In a recent post I stated that any company should (a) understand their spend on innovation, and (b) devote a portion of their innovation spending on emerging technology. The picture below describes devoting "C%" of innovation spend on emerging tech:
This theory of course means that each company has to decide which emerging technologies to invest in. How does a company prime the pump to survey and select the proper emerging areas?
Emerging tech conferences are one way to accomplish that goal. Last month I viewed the landscape of emerging technology by attending the DEMO Fall 2014 conference in San Jose. DEMO describes itself as "New Tech Solving Big Problems", and their web page had a brief blurb describing their approach:
For over 24 years DEMO has built an unmatched track record of selecting, coaching, promoting and making successful some of the most game-changing products the world has ever seen.

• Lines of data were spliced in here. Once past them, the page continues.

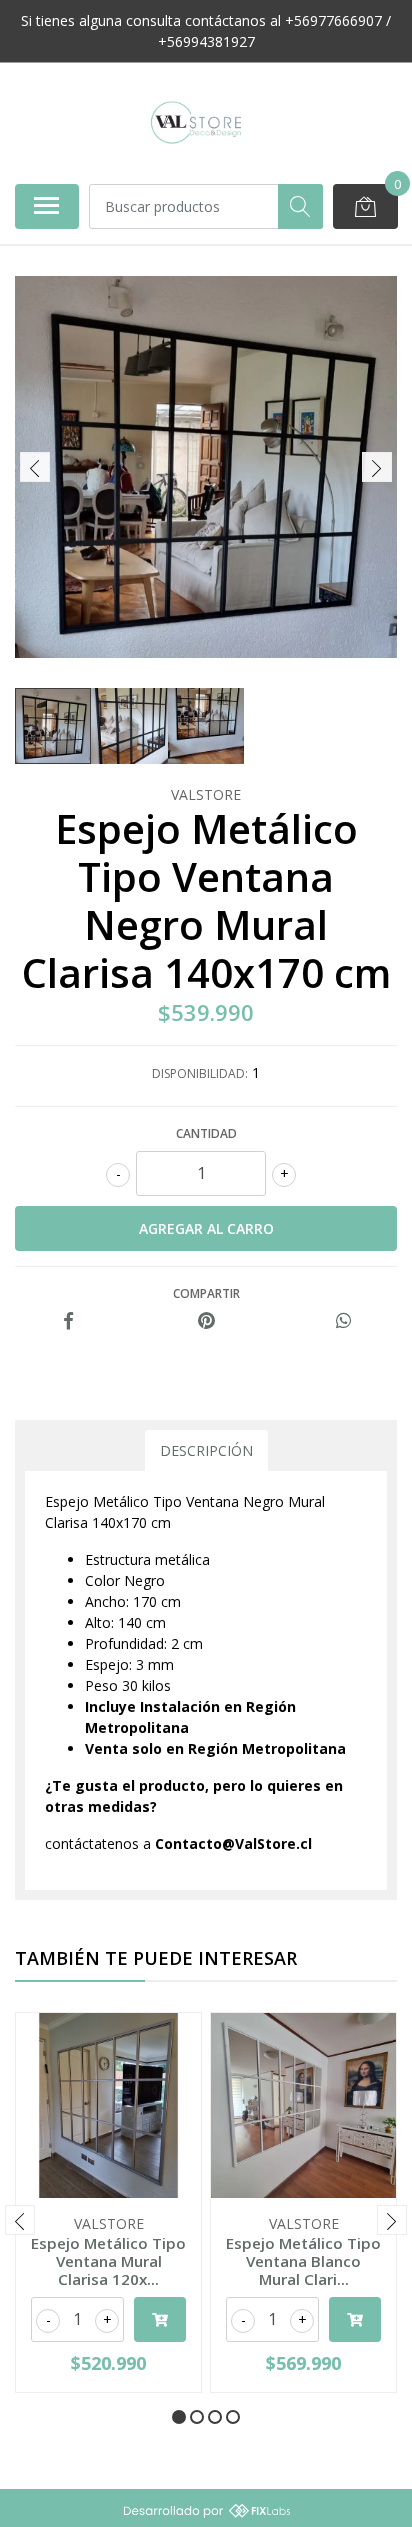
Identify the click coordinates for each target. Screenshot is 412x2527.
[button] (179, 2417)
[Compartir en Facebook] (68, 1321)
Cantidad (206, 1133)
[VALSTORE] (198, 123)
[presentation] (35, 467)
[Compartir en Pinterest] (206, 1321)
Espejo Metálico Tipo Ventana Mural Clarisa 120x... (108, 2261)
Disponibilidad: (200, 1073)
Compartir (206, 1293)
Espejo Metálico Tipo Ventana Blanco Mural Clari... (303, 2261)
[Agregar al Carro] (160, 2319)
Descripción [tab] (206, 1450)
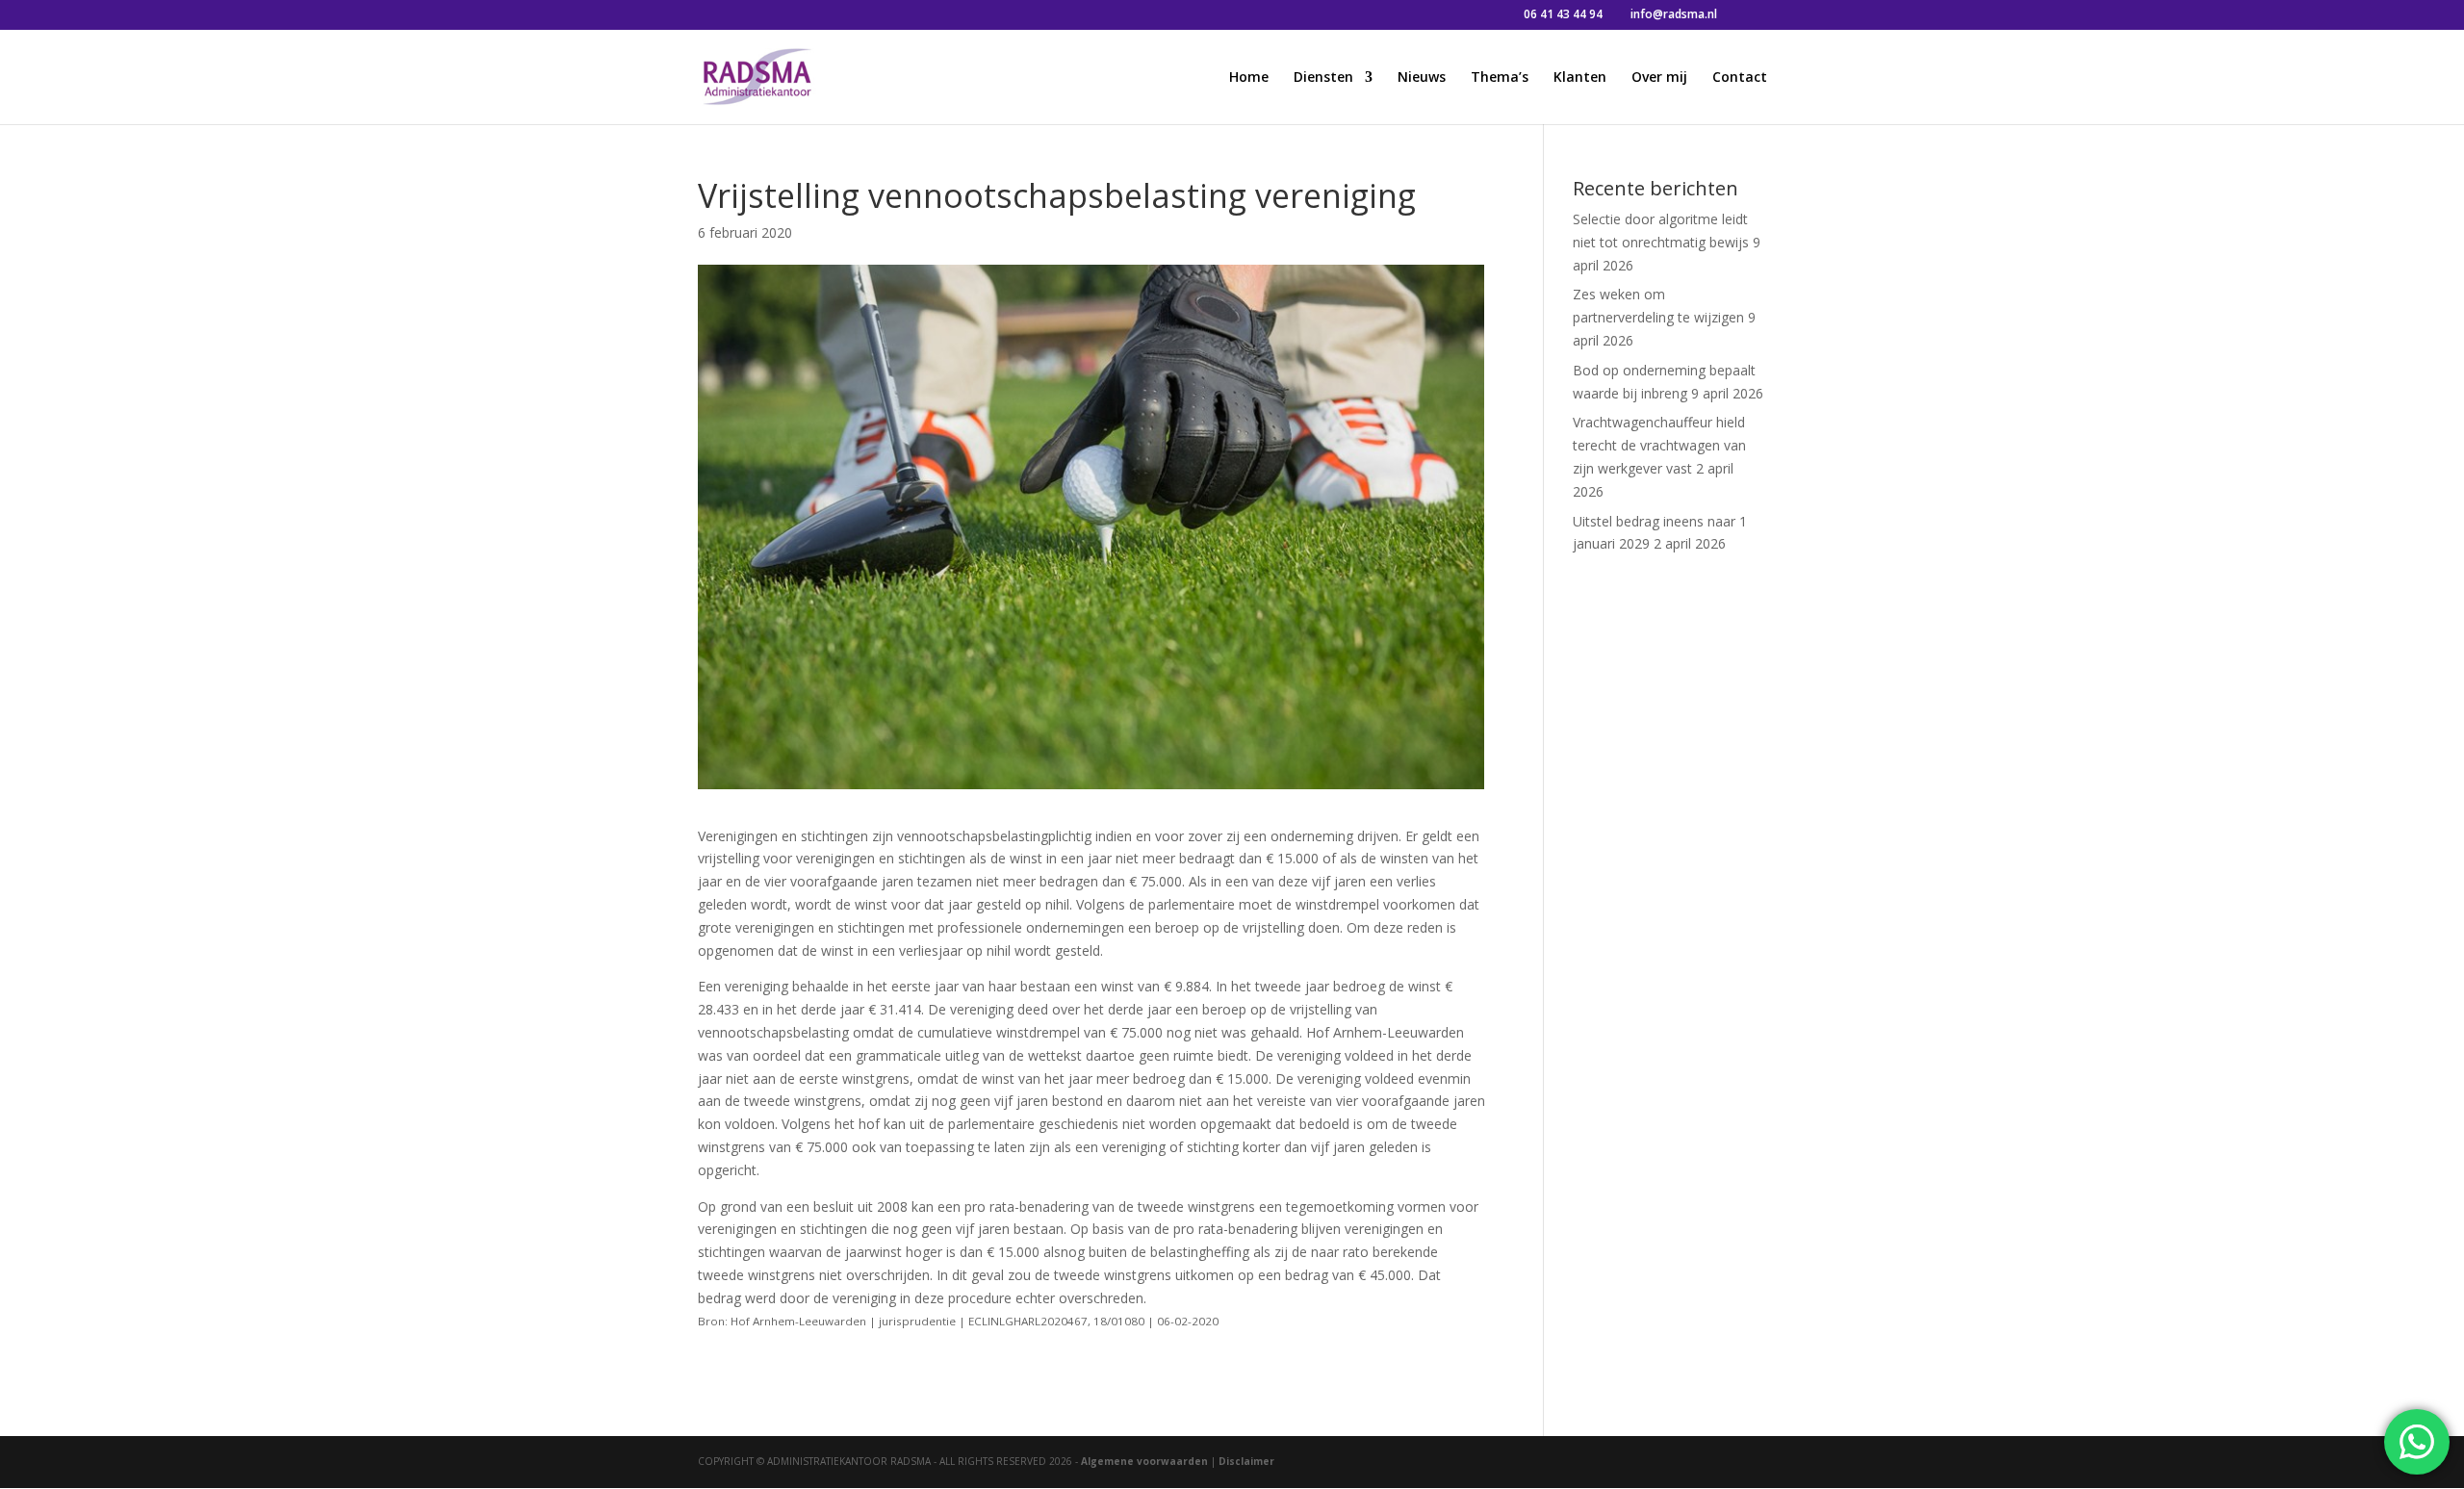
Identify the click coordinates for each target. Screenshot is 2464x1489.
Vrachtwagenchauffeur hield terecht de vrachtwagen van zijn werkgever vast (1659, 445)
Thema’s (1499, 78)
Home (1249, 78)
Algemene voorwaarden (1144, 1461)
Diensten (1323, 78)
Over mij (1659, 78)
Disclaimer (1246, 1461)
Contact (1739, 78)
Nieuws (1422, 78)
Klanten (1579, 78)
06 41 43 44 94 (1563, 14)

In preparation for the conference I read a good blog post indicating what type of tech would be featured. When I arrived at the conference, I found the agenda contained a good summary of product launches for the following "emerging themes":
- Wearables and Hardware
- Smart Data
- Bitcoin & Personal Finance
- The Work Cloud
- Internet of Things
One of the trends I picked up on at the conference was the overlap between "wearables" and "Internet of Things". In recent months I've talked about how to build data centers for mobile architectures. In these architectures I was viewing the mobile device or tablet as a client of a data center.
What I noticed at the DEMO conference was that the mobile device or tablet is becoming a form of "server", while the sensors connecting to that device are the clients.
For example, the company LikeAGlove demonstrated their smart garments, sensor-filled clothing that transmit data from client sensors to tablet-based servers:
Similarly, Measurance, Inc. has a sensor-based approach to record customer traffic patterns at retail stores as a way of measuring the effectivess of physical layouts:
Watching the product demos and subsequent grilling of the inventors by an expert panel really helped drive home the potential value of the technologies, and allowed me to start considering new forms of infrastructure and intelligent software that can be relevant in these areas.
I hope to dive into some of these ideas in future posts.